Start Dataset entries

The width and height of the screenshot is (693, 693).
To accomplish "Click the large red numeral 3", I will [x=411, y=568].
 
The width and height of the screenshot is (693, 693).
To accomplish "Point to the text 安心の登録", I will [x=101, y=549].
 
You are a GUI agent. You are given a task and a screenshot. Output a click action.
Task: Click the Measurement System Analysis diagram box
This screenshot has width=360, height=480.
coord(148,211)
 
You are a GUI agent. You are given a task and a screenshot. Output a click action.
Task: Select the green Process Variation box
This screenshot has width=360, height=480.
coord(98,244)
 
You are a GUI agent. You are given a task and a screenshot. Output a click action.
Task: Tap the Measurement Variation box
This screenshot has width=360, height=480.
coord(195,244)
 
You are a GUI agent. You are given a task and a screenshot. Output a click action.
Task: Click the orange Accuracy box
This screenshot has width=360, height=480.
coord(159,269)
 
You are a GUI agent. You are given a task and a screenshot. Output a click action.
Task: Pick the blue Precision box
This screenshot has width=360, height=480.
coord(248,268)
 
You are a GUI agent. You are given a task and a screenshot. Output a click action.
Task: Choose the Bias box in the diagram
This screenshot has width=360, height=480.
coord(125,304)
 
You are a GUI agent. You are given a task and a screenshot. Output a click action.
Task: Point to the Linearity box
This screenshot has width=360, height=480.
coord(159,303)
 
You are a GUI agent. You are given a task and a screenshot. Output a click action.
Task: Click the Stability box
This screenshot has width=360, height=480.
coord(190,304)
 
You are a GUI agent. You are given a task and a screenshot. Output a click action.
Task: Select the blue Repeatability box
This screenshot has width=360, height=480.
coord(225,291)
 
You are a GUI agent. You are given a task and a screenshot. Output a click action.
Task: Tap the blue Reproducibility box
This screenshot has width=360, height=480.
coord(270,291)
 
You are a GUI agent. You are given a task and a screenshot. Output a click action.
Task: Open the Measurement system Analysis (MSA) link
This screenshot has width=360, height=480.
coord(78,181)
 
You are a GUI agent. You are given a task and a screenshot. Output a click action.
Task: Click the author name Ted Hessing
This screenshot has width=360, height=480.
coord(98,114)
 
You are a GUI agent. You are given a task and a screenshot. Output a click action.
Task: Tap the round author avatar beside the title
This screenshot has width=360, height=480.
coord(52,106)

End Dataset entries

Your goal:
Repeat every line of the records above word for word.

Complete answer:
The width and height of the screenshot is (693, 693).
To accomplish "Click the large red numeral 3", I will [x=411, y=568].
 
The width and height of the screenshot is (693, 693).
To accomplish "Point to the text 安心の登録", I will [x=101, y=549].
 
You are a GUI agent. You are given a task and a screenshot. Output a click action.
Task: Click the Measurement System Analysis diagram box
This screenshot has width=360, height=480.
coord(148,211)
 
You are a GUI agent. You are given a task and a screenshot. Output a click action.
Task: Select the green Process Variation box
This screenshot has width=360, height=480.
coord(98,244)
 
You are a GUI agent. You are given a task and a screenshot. Output a click action.
Task: Tap the Measurement Variation box
This screenshot has width=360, height=480.
coord(195,244)
 
You are a GUI agent. You are given a task and a screenshot. Output a click action.
Task: Click the orange Accuracy box
This screenshot has width=360, height=480.
coord(159,269)
 
You are a GUI agent. You are given a task and a screenshot. Output a click action.
Task: Pick the blue Precision box
This screenshot has width=360, height=480.
coord(248,268)
 
You are a GUI agent. You are given a task and a screenshot. Output a click action.
Task: Choose the Bias box in the diagram
This screenshot has width=360, height=480.
coord(125,304)
 
You are a GUI agent. You are given a task and a screenshot. Output a click action.
Task: Point to the Linearity box
This screenshot has width=360, height=480.
coord(159,303)
 
You are a GUI agent. You are given a task and a screenshot. Output a click action.
Task: Click the Stability box
This screenshot has width=360, height=480.
coord(190,304)
 
You are a GUI agent. You are given a task and a screenshot. Output a click action.
Task: Select the blue Repeatability box
This screenshot has width=360, height=480.
coord(225,291)
 
You are a GUI agent. You are given a task and a screenshot. Output a click action.
Task: Tap the blue Reproducibility box
This screenshot has width=360, height=480.
coord(270,291)
 
You are a GUI agent. You are given a task and a screenshot. Output a click action.
Task: Open the Measurement system Analysis (MSA) link
This screenshot has width=360, height=480.
coord(78,181)
 
You are a GUI agent. You are given a task and a screenshot. Output a click action.
Task: Click the author name Ted Hessing
This screenshot has width=360, height=480.
coord(98,114)
 
You are a GUI agent. You are given a task and a screenshot. Output a click action.
Task: Tap the round author avatar beside the title
This screenshot has width=360, height=480.
coord(52,106)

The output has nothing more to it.